Training computers to tease out the subtext behind the text
It is hard enough for humans to interpret the deeper meaning and context of social media and news articles. Asking computers to do it is a nearly impossible task. Even C-3PO, fluent in over 6 million forms of communication, misses the subtext much of the time.
Natural language processing, the subfield of artificial intelligence connecting computers with human languages, uses statistical methods to analyze language, often without incorporating the real-world context needed for understanding the shifts and currents of human society. To do that, you have to translate online communication, and the context from which it emerges, into something the computers can parse and reason over.
Dan Goldwasser, associate professor of computer science at Purdue University, and other members of his team strive to address that by developing new ways to model human language and allow computers to better understand us.

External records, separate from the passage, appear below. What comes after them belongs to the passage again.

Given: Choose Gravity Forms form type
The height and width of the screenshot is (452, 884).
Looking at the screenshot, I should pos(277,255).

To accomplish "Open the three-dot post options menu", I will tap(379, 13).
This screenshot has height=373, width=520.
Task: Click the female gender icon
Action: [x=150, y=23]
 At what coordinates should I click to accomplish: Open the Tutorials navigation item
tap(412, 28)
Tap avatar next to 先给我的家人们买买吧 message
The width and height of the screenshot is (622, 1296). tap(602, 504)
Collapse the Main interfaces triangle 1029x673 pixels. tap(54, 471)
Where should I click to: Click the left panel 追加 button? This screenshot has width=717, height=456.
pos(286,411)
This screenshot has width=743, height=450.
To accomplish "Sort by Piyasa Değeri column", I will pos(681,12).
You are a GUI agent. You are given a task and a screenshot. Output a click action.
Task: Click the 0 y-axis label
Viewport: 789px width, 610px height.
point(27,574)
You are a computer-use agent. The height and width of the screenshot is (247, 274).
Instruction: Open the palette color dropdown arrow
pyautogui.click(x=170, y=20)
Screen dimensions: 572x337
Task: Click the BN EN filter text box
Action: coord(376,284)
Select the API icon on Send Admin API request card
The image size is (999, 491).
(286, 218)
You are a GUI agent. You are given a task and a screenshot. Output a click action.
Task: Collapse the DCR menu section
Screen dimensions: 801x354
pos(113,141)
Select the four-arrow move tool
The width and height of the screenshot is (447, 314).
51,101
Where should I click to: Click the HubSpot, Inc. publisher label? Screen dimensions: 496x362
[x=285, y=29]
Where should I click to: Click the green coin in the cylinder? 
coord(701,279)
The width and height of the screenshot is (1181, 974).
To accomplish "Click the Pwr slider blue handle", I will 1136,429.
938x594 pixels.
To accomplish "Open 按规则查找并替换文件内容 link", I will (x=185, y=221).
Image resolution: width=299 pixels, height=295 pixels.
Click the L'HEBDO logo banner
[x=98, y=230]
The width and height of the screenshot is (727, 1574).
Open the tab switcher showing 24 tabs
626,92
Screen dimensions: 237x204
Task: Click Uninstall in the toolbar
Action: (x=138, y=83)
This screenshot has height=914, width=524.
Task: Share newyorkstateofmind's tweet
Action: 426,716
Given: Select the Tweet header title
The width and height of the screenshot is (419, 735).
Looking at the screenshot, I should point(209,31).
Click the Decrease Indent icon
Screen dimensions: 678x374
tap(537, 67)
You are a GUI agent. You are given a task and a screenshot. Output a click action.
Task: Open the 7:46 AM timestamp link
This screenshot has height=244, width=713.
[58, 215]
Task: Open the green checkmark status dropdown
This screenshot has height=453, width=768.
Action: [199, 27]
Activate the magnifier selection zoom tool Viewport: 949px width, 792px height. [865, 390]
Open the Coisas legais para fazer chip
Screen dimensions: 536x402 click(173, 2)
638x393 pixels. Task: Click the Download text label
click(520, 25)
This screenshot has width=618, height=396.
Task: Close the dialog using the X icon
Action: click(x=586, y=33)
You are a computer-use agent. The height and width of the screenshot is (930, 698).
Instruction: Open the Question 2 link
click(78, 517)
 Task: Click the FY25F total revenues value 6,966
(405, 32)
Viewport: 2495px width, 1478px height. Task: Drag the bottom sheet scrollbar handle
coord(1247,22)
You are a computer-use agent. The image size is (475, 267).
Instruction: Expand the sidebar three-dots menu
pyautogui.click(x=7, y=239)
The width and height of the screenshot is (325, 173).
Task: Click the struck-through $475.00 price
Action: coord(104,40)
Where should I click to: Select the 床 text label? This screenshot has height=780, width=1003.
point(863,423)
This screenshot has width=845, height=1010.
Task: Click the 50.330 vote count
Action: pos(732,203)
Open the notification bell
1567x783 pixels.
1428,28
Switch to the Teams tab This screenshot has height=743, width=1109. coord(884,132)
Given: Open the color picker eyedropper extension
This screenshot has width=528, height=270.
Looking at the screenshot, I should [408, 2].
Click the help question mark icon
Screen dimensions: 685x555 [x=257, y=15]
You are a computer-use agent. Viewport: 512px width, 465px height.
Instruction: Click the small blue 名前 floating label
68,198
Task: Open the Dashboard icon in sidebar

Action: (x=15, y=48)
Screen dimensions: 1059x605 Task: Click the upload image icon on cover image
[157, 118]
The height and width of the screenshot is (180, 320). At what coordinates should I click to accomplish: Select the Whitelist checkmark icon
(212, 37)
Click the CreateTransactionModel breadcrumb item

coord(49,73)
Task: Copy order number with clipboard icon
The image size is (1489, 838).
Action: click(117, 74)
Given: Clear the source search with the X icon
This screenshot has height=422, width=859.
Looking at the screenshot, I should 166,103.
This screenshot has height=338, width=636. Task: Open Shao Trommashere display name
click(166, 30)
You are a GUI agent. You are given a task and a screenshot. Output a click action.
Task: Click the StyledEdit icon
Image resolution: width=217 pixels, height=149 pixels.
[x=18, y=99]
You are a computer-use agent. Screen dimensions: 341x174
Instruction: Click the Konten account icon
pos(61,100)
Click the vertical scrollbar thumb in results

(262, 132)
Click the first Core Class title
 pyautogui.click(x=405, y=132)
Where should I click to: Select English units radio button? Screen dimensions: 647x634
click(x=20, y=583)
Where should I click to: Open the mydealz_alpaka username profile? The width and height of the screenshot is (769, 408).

"The motivation of our work is to get a better understanding of public discourse, how different issues are discussed, the arguments made and the perspectives underlying these arguments," Goldwasser said. "We would like to represent the points of view expressed by the thousands, or even more, of people describing their experiences online. Understanding the language used to discuss issues can help shed light on the different considerations behind decision-making processes, including both individual health and well-being choices and broader policy decisions."
Goldwasser emphasizes that part of the challenge is that so much of online communication relies on readers already knowing the context—whether it's shorthand on Twitter or the basis of understanding a meme. To analyze the communication, the context is a vital part of the message.
"In many of the scenarios we study, progress relies on finding new ways to conceptualize language understanding, by grounding it in a real-world context," he said. "Operationalizing it requires developing new technical solutions."
Goldwasser and his students use techniques distilled from the combined wisdom of computer science, artificial intelligence and computational social science.
Goldwasser's lab studies the language used on social media, traditional media stories and in legislative texts to understand the context and assumptions of the speakers and writers. In a world where the written word is flourishing and every person with an internet connection can act as a journalist, being able to study and analyze that writing in an unbiased manner is crucial to human understanding of our own society.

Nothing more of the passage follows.